Nashotah Speakers on Islam and the Realities of Persecution
Rubble in Protestant Church of Islamabad after the March 18, 2002 grenade attack that killed four Christians during Sunday worship
The overwhelming majority of the world's Muslims are peaceful and moderate, but the three speakers at the annual academic convocation at Nashotah House warned that Christians, and Americans, must not underestimate the religious fervor of the radicals nor the reach of sharia law. "Worldwide Christianity and the Encounter with Islam" was the title for a day-long series of lectures and multimedia presentations Nov. 12 sponsored by the Wisconsin seminary.
The Rt. Rev. Benjamin Kwashi is Bishop of Jos, in Nigeria, where, he said, 50 percent of the population is under 20 years of age. "We are persecuted where we are, and there is nowhere to turn," he said. But persecution has sharpened Nigerian Christians" theology, he declared.

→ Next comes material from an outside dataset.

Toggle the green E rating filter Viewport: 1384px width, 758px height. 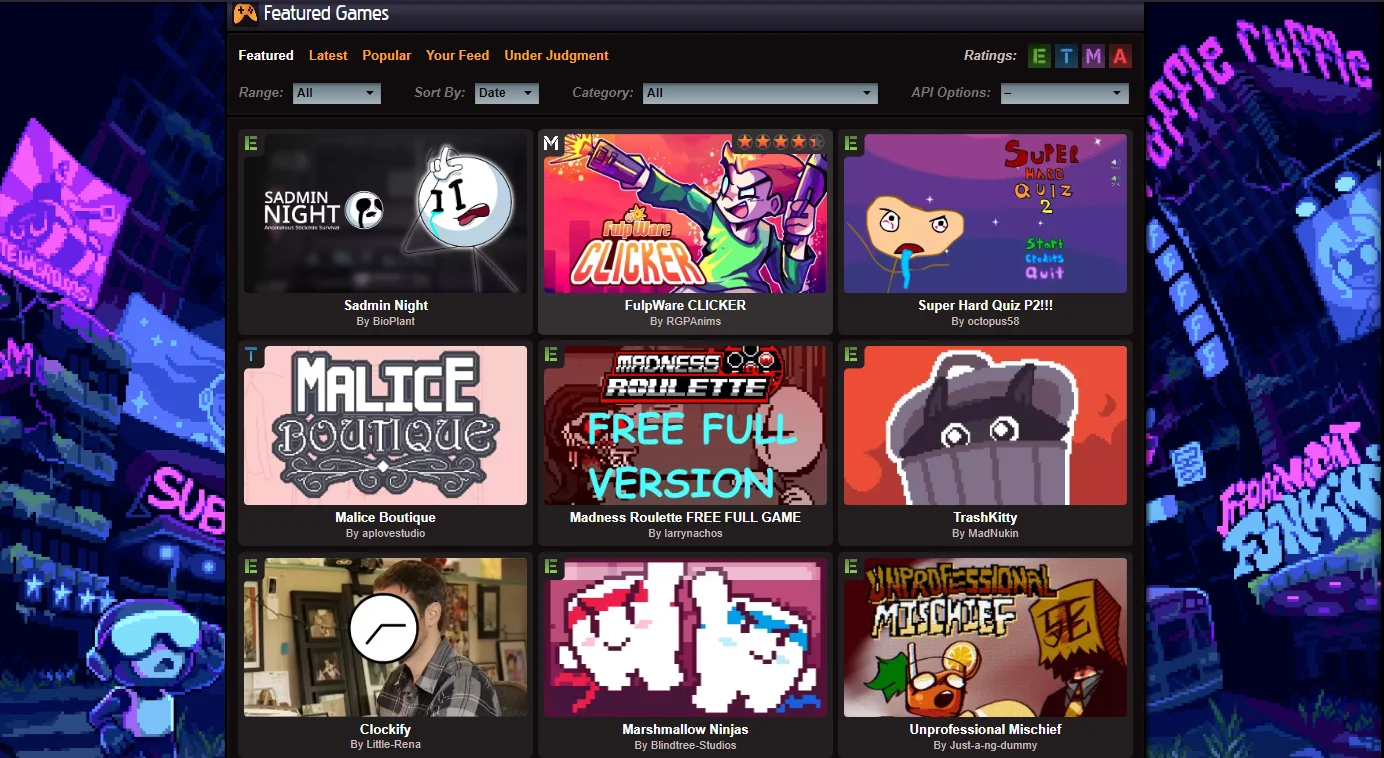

"Whoever chooses Christianity in northern Nigeria knows the possibility of persecution," said Bishop Kwashi, who related the history of the Church in North Africa, which flourished until the Europeans left. "The Bible had not been translated into Berber, so Christianity was only in the cities. When the Europeans left, the native peoples went over to Islam." Making the kingdom of God real now involves practical initiatives such as donations of food, medicine and support for education. In Nigeria, school fees are not covered by the government.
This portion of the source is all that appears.